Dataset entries
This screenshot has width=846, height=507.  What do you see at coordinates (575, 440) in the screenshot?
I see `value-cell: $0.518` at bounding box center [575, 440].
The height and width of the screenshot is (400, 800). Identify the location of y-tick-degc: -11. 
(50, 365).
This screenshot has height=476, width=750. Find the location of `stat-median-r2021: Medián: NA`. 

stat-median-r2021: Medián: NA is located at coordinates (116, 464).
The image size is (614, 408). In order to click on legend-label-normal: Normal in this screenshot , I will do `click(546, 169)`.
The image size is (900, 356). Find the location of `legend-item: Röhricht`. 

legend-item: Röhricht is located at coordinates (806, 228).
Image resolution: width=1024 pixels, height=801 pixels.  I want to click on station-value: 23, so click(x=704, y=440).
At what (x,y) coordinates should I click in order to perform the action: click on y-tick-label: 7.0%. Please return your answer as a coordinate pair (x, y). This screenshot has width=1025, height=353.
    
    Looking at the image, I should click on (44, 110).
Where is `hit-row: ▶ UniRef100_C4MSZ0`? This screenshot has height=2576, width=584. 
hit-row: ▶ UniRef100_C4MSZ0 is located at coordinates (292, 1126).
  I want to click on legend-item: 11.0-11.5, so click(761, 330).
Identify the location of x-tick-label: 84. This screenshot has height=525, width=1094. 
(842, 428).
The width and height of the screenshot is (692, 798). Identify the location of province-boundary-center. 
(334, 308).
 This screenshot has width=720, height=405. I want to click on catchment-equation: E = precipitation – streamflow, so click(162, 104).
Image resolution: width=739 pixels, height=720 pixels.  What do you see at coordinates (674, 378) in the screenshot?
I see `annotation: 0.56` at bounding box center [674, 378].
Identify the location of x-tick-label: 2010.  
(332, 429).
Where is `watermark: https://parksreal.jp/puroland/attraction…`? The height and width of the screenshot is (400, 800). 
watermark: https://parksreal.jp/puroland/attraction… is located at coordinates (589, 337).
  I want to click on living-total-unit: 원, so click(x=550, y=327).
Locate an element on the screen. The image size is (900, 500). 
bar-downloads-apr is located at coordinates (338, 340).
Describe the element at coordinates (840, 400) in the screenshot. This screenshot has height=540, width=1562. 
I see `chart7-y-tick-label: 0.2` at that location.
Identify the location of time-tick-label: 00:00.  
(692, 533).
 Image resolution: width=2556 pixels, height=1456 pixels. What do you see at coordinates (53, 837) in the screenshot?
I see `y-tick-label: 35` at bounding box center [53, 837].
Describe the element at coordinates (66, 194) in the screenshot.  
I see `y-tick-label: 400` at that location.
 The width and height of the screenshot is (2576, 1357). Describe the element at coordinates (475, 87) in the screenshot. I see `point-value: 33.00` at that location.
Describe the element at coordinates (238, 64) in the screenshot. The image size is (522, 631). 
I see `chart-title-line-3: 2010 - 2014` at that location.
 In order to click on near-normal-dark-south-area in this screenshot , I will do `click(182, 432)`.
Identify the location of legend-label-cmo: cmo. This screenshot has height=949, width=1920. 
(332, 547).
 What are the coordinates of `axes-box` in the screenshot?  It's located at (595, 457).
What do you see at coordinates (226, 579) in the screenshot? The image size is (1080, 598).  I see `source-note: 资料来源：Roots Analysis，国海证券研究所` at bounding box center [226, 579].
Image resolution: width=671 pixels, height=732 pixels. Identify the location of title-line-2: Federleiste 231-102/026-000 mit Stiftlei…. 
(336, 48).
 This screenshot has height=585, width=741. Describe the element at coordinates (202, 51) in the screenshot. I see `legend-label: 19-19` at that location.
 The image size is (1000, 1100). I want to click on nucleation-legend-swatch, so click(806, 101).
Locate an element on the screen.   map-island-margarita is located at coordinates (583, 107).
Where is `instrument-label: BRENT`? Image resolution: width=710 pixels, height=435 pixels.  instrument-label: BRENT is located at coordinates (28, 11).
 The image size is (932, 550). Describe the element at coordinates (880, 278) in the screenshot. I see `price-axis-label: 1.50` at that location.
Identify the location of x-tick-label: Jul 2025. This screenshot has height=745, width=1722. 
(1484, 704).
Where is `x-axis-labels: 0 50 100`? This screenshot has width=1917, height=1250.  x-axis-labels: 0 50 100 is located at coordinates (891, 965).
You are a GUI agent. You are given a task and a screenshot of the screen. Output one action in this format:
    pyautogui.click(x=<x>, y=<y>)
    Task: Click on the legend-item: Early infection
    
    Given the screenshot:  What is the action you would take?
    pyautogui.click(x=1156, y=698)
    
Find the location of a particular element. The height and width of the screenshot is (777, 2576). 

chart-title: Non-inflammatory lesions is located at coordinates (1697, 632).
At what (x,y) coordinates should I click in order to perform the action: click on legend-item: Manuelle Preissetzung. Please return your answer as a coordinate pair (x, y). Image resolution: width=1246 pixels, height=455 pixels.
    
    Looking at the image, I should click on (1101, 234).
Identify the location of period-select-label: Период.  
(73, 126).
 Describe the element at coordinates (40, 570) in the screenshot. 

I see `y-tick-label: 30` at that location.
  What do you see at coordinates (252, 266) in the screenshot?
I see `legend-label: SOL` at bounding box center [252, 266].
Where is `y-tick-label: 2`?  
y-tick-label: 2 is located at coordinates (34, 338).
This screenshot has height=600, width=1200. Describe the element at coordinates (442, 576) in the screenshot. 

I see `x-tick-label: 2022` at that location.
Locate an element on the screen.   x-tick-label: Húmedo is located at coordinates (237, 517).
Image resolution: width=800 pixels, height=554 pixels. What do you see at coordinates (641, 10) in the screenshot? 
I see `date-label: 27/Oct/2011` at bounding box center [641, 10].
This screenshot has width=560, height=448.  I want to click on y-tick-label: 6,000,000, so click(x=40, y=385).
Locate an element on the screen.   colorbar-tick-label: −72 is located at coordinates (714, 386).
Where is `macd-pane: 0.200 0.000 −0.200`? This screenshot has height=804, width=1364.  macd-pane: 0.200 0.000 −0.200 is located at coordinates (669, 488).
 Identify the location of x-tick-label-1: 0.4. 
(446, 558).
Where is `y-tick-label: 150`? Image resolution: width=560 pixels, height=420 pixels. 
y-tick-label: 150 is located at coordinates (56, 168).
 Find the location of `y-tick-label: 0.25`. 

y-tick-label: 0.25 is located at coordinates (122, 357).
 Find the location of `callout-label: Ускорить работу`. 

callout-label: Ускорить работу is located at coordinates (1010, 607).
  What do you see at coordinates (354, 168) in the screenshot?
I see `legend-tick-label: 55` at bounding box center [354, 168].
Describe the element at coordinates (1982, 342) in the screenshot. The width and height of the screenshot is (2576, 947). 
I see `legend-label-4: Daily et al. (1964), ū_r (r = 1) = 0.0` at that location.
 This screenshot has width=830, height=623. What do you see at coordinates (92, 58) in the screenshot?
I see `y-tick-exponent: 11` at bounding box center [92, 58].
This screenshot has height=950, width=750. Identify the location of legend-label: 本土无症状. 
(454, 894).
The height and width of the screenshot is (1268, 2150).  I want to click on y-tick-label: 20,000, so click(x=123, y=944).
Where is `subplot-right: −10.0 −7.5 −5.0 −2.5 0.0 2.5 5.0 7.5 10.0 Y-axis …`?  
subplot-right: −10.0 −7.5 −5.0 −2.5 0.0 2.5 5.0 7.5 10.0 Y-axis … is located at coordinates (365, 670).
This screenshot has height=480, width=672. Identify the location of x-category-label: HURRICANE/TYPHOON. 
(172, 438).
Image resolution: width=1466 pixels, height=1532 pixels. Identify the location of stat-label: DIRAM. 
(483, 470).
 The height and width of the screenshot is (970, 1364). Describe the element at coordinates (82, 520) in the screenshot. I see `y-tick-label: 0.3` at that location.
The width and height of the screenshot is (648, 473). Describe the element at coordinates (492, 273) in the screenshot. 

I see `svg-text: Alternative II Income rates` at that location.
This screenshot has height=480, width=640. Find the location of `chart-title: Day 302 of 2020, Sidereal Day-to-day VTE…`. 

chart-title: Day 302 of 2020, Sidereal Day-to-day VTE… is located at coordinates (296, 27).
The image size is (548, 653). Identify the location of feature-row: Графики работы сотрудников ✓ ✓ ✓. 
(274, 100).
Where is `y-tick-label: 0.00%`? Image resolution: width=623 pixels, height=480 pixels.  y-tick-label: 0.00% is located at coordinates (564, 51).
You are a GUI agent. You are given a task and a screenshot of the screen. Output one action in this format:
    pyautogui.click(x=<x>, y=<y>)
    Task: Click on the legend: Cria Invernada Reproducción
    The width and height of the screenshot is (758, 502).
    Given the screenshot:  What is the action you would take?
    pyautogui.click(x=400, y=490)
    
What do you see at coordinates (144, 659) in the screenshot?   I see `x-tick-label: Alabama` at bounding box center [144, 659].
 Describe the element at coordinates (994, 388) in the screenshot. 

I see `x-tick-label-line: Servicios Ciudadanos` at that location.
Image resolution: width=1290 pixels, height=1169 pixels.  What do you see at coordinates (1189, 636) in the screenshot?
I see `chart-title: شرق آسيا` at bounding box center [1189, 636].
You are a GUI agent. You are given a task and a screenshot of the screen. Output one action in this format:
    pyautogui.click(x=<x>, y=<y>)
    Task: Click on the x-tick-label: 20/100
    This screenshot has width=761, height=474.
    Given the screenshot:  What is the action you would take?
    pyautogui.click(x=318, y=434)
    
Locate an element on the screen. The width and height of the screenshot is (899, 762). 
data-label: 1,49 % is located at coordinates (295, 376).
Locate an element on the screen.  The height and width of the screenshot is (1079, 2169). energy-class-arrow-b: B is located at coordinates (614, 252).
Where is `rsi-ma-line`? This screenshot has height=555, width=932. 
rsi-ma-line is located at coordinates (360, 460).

-- Task details --
Put the lines between the one containing "The height and width of the screenshot is (400, 800). Identify" and the one containing "stat-median-r2021: Medián: NA is", inclusive, into a JSON list of strings with one string per line, leaving out blank lines.

-- Response below --
[
  "The height and width of the screenshot is (400, 800). Identify the location of y-tick-degc: -11. ",
  "(50, 365).",
  "This screenshot has height=476, width=750. Find the location of `stat-median-r2021: Medián: NA`. ",
  "stat-median-r2021: Medián: NA is located at coordinates (116, 464)."
]